§ Your instructions: Quote each record exactly, please, leaving none out.

++++ Data

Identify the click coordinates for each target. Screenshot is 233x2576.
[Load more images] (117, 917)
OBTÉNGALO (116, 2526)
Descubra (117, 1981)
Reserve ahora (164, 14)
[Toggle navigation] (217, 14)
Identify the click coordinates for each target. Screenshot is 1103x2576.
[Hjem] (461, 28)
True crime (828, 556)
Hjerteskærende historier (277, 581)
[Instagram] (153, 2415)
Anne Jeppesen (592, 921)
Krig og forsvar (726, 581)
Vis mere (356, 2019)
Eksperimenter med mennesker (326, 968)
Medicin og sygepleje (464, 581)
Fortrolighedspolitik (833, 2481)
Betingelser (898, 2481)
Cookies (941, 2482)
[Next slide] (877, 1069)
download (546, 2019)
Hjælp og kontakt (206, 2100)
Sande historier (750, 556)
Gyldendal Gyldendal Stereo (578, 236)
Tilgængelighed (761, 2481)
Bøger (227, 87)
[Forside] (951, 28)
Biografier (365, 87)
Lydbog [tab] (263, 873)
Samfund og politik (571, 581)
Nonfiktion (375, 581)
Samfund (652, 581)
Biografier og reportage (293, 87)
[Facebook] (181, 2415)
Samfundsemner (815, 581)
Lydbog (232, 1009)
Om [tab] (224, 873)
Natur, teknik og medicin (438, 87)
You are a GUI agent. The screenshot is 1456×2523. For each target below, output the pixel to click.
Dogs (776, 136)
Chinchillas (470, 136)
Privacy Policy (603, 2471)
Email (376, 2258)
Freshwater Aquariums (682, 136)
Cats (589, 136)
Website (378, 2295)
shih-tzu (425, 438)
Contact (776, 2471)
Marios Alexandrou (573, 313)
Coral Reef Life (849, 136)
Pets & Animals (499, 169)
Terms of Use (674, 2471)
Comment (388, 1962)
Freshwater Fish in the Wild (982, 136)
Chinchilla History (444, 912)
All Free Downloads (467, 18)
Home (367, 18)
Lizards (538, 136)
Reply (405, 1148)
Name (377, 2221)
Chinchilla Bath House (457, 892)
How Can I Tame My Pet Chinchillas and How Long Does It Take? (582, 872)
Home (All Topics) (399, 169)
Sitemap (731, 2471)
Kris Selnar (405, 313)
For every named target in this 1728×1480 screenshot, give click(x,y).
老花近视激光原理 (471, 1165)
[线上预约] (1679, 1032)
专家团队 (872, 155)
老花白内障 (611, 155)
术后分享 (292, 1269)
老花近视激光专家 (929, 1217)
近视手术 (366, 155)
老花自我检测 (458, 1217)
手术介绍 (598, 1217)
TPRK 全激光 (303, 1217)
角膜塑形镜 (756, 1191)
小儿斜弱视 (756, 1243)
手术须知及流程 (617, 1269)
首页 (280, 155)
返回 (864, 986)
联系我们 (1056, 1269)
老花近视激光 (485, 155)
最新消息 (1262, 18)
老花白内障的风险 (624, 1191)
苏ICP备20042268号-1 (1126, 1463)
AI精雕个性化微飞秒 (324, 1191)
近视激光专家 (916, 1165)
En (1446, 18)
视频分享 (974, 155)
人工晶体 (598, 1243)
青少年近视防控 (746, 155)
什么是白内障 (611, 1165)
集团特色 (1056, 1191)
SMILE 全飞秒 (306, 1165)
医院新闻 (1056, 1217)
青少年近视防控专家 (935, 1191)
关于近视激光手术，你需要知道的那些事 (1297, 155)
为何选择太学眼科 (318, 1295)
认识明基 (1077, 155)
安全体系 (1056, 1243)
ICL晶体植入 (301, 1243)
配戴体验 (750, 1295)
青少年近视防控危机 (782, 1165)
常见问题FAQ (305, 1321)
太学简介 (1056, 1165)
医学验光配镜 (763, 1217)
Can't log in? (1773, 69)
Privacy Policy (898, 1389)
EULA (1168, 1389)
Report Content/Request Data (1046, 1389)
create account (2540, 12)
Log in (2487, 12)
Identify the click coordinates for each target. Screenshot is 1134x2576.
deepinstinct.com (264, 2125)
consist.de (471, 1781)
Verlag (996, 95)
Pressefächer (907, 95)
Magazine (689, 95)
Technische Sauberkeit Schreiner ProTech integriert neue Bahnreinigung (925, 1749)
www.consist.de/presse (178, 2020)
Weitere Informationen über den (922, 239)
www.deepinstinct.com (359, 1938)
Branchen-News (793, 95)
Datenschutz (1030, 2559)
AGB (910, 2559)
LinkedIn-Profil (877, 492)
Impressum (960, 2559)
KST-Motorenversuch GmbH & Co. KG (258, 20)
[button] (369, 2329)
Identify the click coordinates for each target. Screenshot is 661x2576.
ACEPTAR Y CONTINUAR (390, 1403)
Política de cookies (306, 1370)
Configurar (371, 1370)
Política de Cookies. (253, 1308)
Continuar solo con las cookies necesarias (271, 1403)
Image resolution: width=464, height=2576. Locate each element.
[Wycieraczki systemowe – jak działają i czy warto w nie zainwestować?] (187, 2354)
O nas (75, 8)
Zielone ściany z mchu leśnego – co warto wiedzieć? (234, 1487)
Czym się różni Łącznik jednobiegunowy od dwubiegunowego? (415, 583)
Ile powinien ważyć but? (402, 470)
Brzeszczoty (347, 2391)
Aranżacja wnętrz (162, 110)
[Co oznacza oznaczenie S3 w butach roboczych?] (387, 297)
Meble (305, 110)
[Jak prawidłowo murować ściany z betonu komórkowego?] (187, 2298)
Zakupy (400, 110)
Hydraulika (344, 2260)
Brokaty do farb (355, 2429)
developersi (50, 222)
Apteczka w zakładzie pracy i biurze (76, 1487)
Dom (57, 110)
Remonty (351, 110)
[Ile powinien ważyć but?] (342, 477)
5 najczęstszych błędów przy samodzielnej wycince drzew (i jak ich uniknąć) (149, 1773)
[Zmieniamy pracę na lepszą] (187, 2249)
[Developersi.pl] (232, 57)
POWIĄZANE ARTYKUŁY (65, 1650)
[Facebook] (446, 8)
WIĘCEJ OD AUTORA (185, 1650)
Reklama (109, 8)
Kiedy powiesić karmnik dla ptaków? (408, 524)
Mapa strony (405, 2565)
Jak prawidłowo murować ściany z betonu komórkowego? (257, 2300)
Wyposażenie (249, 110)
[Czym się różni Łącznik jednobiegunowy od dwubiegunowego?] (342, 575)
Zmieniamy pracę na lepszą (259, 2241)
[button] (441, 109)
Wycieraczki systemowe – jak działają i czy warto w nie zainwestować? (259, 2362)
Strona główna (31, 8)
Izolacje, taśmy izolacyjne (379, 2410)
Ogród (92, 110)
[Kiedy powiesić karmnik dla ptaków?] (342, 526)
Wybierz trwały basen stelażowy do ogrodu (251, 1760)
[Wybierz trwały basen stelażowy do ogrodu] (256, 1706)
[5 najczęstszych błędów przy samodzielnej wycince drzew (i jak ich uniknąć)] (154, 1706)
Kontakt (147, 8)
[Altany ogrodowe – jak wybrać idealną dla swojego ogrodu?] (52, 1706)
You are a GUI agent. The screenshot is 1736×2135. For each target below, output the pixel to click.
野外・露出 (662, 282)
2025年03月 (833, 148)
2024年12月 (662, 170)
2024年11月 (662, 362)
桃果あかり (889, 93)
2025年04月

++++++++

§ Response below:
Identify the click coordinates for each target. Screenshot is 233x2576.
[Load more images] (117, 917)
OBTÉNGALO (116, 2526)
Descubra (117, 1981)
Reserve ahora (164, 14)
[Toggle navigation] (217, 14)
Identify the click coordinates for each target. Screenshot is 1103x2576.
[Hjem] (461, 28)
True crime (828, 556)
Hjerteskærende historier (277, 581)
[Instagram] (153, 2415)
Anne Jeppesen (592, 921)
Krig og forsvar (726, 581)
Vis mere (356, 2019)
Eksperimenter med mennesker (326, 968)
Medicin og sygepleje (464, 581)
Fortrolighedspolitik (833, 2481)
Betingelser (898, 2481)
Cookies (941, 2482)
[Next slide] (877, 1069)
download (546, 2019)
Hjælp og kontakt (206, 2100)
Sande historier (750, 556)
Gyldendal Gyldendal Stereo (578, 236)
Tilgængelighed (761, 2481)
Bøger (227, 87)
[Forside] (951, 28)
Biografier (365, 87)
Lydbog [tab] (263, 873)
Samfund og politik (571, 581)
Nonfiktion (375, 581)
Samfund (652, 581)
Biografier og reportage (293, 87)
[Facebook] (181, 2415)
Samfundsemner (815, 581)
Lydbog (232, 1009)
Om [tab] (224, 873)
Natur, teknik og medicin (438, 87)
You are a GUI agent. The screenshot is 1456×2523. For each target below, output the pixel to click.
Dogs (776, 136)
Chinchillas (470, 136)
Privacy Policy (603, 2471)
Email (376, 2258)
Freshwater Aquariums (682, 136)
Cats (589, 136)
Website (378, 2295)
shih-tzu (425, 438)
Contact (776, 2471)
Marios Alexandrou (573, 313)
Coral Reef Life (849, 136)
Pets & Animals (499, 169)
Terms of Use (674, 2471)
Comment (388, 1962)
Freshwater Fish in the Wild (982, 136)
Chinchilla History (444, 912)
All Free Downloads (467, 18)
Home (367, 18)
Lizards (538, 136)
Reply (405, 1148)
Name (377, 2221)
Chinchilla Bath House (457, 892)
How Can I Tame My Pet Chinchillas and How Long Does It Take? (582, 872)
Home (All Topics) (399, 169)
Sitemap (731, 2471)
Kris Selnar (405, 313)
For every named target in this 1728×1480 screenshot, give click(x,y).
老花近视激光原理 (471, 1165)
[线上预约] (1679, 1032)
专家团队 (872, 155)
老花白内障 (611, 155)
术后分享 (292, 1269)
老花近视激光专家 (929, 1217)
近视手术 (366, 155)
老花自我检测 (458, 1217)
手术介绍 (598, 1217)
TPRK 全激光 (303, 1217)
角膜塑形镜 (756, 1191)
小儿斜弱视 (756, 1243)
手术须知及流程 (617, 1269)
首页 (280, 155)
返回 (864, 986)
联系我们 (1056, 1269)
老花近视激光 (485, 155)
最新消息 (1262, 18)
老花白内障的风险 (624, 1191)
苏ICP备20042268号-1 (1126, 1463)
AI精雕个性化微飞秒 (324, 1191)
近视激光专家 (916, 1165)
En (1446, 18)
视频分享 (974, 155)
人工晶体 (598, 1243)
青少年近视防控 (746, 155)
什么是白内障 (611, 1165)
集团特色 (1056, 1191)
SMILE 全飞秒 (306, 1165)
医院新闻 (1056, 1217)
青少年近视防控专家 (935, 1191)
关于近视激光手术，你需要知道的那些事 (1297, 155)
为何选择太学眼科 (318, 1295)
认识明基 (1077, 155)
安全体系 (1056, 1243)
ICL晶体植入 (301, 1243)
配戴体验 (750, 1295)
青少年近视防控危机 (782, 1165)
常见问题FAQ (305, 1321)
太学简介 (1056, 1165)
医学验光配镜 (763, 1217)
Can't log in? (1773, 69)
Privacy Policy (898, 1389)
EULA (1168, 1389)
Report Content/Request Data (1046, 1389)
create account (2540, 12)
Log in (2487, 12)
Identify the click coordinates for each target. Screenshot is 1134x2576.
deepinstinct.com (264, 2125)
consist.de (471, 1781)
Verlag (996, 95)
Pressefächer (907, 95)
Magazine (689, 95)
Technische Sauberkeit Schreiner ProTech integriert neue Bahnreinigung (925, 1749)
www.consist.de/presse (178, 2020)
Weitere Informationen über den (922, 239)
www.deepinstinct.com (359, 1938)
Branchen-News (793, 95)
Datenschutz (1030, 2559)
AGB (910, 2559)
LinkedIn-Profil (877, 492)
Impressum (960, 2559)
KST-Motorenversuch GmbH & Co. KG (258, 20)
[button] (369, 2329)
Identify the click coordinates for each target. Screenshot is 661x2576.
ACEPTAR Y CONTINUAR (390, 1403)
Política de cookies (306, 1370)
Configurar (371, 1370)
Política de Cookies. (253, 1308)
Continuar solo con las cookies necesarias (271, 1403)
Image resolution: width=464, height=2576. Locate each element.
[Wycieraczki systemowe – jak działają i czy warto w nie zainwestować?] (187, 2354)
O nas (75, 8)
Zielone ściany z mchu leśnego – co warto wiedzieć? (234, 1487)
Czym się różni Łącznik jednobiegunowy od dwubiegunowego? (415, 583)
Ile powinien ważyć but? (402, 470)
Brzeszczoty (347, 2391)
Aranżacja wnętrz (162, 110)
[Co oznacza oznaczenie S3 w butach roboczych?] (387, 297)
Meble (305, 110)
[Jak prawidłowo murować ściany z betonu komórkowego?] (187, 2298)
Zakupy (400, 110)
Hydraulika (344, 2260)
Brokaty do farb (355, 2429)
developersi (50, 222)
Apteczka w zakładzie pracy i biurze (76, 1487)
Dom (57, 110)
Remonty (351, 110)
[Ile powinien ważyć but?] (342, 477)
5 najczęstszych błędów przy samodzielnej wycince drzew (i jak ich uniknąć) (149, 1773)
[Zmieniamy pracę na lepszą] (187, 2249)
[Developersi.pl] (232, 57)
POWIĄZANE ARTYKUŁY (65, 1650)
[Facebook] (446, 8)
WIĘCEJ OD AUTORA (185, 1650)
Reklama (109, 8)
Kiedy powiesić karmnik dla ptaków? (408, 524)
Mapa strony (405, 2565)
Jak prawidłowo murować ściany z betonu komórkowego? (257, 2300)
Wyposażenie (249, 110)
[Czym się różni Łącznik jednobiegunowy od dwubiegunowego?] (342, 575)
Zmieniamy pracę na lepszą (259, 2241)
[button] (441, 109)
Wycieraczki systemowe – jak działają i czy warto w nie zainwestować? (259, 2362)
Strona główna (31, 8)
Izolacje, taśmy izolacyjne (379, 2410)
Ogród (92, 110)
[Kiedy powiesić karmnik dla ptaków?] (342, 526)
Wybierz trwały basen stelażowy do ogrodu (251, 1760)
[Wybierz trwały basen stelażowy do ogrodu] (256, 1706)
[5 najczęstszych błędów przy samodzielnej wycince drzew (i jak ich uniknąć)] (154, 1706)
Kontakt (147, 8)
[Altany ogrodowe – jak wybrać idealną dla swojego ogrodu?] (52, 1706)
You are a GUI agent. The screenshot is 1736×2135. For each target below, output the pixel to click.
野外・露出 (662, 282)
2025年03月 (833, 148)
2024年12月 (662, 170)
2024年11月 (662, 362)
桃果あかり (889, 93)
2025年04月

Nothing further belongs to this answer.